[Collected data entries]

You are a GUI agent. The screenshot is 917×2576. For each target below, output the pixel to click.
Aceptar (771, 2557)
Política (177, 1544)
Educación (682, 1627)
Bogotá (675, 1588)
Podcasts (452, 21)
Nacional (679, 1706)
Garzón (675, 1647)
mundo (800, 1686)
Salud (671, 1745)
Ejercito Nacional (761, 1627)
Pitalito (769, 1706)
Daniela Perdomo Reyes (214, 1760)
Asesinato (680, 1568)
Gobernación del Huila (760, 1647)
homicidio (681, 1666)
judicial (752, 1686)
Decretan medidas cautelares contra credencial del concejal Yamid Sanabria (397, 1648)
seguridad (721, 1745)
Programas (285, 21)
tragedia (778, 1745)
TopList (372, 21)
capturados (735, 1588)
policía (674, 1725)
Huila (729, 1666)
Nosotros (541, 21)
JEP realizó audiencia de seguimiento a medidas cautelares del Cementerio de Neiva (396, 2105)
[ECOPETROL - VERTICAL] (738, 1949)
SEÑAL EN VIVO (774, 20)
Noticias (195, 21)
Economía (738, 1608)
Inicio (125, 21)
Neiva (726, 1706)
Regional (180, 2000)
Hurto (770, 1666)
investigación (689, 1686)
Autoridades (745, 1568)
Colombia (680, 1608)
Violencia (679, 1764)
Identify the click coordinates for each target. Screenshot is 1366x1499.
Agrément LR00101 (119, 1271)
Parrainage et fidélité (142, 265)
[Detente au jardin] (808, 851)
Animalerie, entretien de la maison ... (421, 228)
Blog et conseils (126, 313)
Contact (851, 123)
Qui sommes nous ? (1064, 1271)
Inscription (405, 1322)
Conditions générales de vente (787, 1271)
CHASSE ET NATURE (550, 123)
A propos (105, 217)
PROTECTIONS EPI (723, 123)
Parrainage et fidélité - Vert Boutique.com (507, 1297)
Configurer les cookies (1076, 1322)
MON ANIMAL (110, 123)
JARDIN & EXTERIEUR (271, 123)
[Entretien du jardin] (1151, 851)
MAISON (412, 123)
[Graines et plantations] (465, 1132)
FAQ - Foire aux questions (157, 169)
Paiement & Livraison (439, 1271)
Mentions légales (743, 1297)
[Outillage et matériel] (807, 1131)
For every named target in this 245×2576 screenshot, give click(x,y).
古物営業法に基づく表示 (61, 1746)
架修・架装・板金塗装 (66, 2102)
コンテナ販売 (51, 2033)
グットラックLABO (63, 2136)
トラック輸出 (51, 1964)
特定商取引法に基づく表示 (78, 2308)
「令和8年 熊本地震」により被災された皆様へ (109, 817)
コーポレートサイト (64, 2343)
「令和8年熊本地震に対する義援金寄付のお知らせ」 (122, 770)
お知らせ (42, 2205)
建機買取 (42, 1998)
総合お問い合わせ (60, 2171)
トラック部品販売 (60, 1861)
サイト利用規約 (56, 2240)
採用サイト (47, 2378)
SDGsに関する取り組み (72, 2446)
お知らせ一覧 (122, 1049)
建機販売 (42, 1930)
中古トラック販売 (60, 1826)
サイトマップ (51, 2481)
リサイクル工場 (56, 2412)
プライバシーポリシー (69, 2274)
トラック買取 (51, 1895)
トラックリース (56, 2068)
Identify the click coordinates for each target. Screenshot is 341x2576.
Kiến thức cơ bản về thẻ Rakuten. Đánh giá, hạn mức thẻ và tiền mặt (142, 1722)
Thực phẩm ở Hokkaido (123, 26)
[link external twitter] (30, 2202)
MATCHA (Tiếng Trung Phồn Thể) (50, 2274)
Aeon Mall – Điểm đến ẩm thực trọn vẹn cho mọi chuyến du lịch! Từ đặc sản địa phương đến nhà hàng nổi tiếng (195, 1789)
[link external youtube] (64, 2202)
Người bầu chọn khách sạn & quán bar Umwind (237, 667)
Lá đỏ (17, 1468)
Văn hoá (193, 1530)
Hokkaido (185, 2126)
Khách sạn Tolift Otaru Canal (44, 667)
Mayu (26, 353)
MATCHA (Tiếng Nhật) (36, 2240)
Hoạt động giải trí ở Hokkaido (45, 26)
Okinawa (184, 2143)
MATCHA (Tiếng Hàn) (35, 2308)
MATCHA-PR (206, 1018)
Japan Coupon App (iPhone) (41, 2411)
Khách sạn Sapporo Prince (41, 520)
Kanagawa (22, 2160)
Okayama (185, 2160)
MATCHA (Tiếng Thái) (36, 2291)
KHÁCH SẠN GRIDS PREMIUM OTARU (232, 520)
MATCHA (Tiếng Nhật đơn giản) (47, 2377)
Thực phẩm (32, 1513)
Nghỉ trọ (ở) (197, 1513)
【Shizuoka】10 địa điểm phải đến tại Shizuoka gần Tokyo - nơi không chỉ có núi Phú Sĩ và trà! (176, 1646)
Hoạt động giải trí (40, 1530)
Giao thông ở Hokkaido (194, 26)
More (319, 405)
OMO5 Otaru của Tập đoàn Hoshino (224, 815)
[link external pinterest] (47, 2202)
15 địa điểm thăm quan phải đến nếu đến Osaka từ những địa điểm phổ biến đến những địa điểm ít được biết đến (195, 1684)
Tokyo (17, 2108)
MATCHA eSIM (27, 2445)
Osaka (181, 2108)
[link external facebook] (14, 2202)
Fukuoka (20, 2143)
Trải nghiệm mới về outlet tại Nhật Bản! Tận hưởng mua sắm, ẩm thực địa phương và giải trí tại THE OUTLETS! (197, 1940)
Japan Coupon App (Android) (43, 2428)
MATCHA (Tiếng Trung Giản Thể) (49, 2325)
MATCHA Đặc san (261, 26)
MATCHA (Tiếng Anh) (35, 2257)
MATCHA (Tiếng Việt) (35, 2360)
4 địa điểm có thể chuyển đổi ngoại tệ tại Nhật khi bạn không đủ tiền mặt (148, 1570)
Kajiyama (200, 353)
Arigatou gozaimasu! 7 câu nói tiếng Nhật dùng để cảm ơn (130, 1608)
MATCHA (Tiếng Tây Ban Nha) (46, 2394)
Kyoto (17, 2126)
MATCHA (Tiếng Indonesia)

Exercise details: Set the lines down exactly, from the first line of the records to the line where "Nosotros (541, 21)" appears, with both ends kept.

Solution for this problem:
You are a GUI agent. The screenshot is 917×2576. For each target below, output the pixel to click.
Aceptar (771, 2557)
Política (177, 1544)
Educación (682, 1627)
Bogotá (675, 1588)
Podcasts (452, 21)
Nacional (679, 1706)
Garzón (675, 1647)
mundo (800, 1686)
Salud (671, 1745)
Ejercito Nacional (761, 1627)
Pitalito (769, 1706)
Daniela Perdomo Reyes (214, 1760)
Asesinato (680, 1568)
Gobernación del Huila (760, 1647)
homicidio (681, 1666)
judicial (752, 1686)
Decretan medidas cautelares contra credencial del concejal Yamid Sanabria (397, 1648)
seguridad (721, 1745)
Programas (285, 21)
tragedia (778, 1745)
TopList (372, 21)
capturados (735, 1588)
policía (674, 1725)
Huila (729, 1666)
Nosotros (541, 21)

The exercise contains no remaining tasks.